**Activity**
Go through the data line by line. Copy each one holding the string "name".
Given entries Start Marker
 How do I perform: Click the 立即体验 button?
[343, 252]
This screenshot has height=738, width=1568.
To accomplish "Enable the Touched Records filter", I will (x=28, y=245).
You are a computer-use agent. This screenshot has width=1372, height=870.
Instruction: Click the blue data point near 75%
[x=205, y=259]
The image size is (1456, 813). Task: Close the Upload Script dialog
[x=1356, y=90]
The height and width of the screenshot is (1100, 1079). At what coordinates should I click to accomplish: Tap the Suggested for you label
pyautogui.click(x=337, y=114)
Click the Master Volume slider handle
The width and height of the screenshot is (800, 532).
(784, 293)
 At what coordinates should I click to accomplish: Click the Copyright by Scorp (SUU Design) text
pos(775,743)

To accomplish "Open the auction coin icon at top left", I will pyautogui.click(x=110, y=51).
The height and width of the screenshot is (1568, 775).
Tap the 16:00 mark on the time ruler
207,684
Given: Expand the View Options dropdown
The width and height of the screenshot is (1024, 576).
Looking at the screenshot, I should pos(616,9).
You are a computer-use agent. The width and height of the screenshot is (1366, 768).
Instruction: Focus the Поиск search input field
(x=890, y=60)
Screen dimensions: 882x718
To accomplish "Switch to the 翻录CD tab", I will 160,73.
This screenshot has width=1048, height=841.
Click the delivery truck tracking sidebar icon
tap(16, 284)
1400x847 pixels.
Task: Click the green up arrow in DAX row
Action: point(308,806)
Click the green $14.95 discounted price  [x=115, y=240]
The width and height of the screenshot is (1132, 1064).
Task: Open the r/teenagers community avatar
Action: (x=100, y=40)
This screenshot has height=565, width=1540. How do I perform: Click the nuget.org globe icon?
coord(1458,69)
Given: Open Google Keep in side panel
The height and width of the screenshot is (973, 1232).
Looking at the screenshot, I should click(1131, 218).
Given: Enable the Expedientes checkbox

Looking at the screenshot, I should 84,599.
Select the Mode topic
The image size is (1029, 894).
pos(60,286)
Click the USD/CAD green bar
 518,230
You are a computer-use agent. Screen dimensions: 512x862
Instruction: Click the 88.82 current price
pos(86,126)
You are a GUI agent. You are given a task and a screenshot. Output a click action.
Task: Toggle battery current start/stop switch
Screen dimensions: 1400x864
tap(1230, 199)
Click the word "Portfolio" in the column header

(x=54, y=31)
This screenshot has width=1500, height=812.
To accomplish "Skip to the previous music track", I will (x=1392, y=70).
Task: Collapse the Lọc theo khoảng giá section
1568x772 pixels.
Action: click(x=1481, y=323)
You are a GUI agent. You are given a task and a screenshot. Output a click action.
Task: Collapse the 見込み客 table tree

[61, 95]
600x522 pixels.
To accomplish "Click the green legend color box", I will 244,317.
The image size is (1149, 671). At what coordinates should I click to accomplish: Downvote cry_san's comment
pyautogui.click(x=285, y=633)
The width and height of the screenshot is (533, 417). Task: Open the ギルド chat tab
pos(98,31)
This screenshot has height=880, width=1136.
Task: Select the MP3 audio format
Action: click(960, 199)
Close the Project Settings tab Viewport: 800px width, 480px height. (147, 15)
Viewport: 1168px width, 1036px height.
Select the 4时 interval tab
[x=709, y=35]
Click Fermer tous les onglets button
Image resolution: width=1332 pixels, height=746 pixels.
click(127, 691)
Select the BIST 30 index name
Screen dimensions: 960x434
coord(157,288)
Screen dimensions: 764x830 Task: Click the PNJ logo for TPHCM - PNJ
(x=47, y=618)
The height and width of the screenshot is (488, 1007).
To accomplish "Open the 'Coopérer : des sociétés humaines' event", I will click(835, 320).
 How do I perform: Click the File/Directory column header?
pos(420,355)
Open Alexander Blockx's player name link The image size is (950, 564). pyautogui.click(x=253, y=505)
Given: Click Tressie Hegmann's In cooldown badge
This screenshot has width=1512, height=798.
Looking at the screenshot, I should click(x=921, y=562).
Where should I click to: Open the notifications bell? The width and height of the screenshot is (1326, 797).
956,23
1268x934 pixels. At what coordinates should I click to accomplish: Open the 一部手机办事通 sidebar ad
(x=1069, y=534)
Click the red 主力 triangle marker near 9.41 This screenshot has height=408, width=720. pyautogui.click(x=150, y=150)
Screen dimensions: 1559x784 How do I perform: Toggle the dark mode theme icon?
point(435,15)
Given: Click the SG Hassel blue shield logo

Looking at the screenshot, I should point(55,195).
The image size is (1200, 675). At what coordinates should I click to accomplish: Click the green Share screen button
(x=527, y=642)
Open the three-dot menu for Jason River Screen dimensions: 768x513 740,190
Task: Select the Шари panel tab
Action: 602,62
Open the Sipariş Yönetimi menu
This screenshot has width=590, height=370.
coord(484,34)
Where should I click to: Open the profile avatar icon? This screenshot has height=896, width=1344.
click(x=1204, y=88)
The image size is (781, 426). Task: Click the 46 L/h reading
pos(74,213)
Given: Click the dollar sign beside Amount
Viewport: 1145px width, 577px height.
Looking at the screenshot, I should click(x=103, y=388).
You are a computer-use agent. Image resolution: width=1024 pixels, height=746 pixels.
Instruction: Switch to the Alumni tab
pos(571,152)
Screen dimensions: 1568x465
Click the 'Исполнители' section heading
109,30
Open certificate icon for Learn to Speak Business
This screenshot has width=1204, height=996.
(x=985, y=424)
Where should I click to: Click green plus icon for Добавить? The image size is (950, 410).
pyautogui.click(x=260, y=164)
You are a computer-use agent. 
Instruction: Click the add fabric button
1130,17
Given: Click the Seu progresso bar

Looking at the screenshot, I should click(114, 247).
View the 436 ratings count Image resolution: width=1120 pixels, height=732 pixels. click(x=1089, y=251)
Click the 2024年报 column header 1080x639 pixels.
Given entries End Marker
**Exercise response**
Select the BIST 30 index name
Open Alexander Blockx's player name link The image size is (950, 564). pyautogui.click(x=253, y=505)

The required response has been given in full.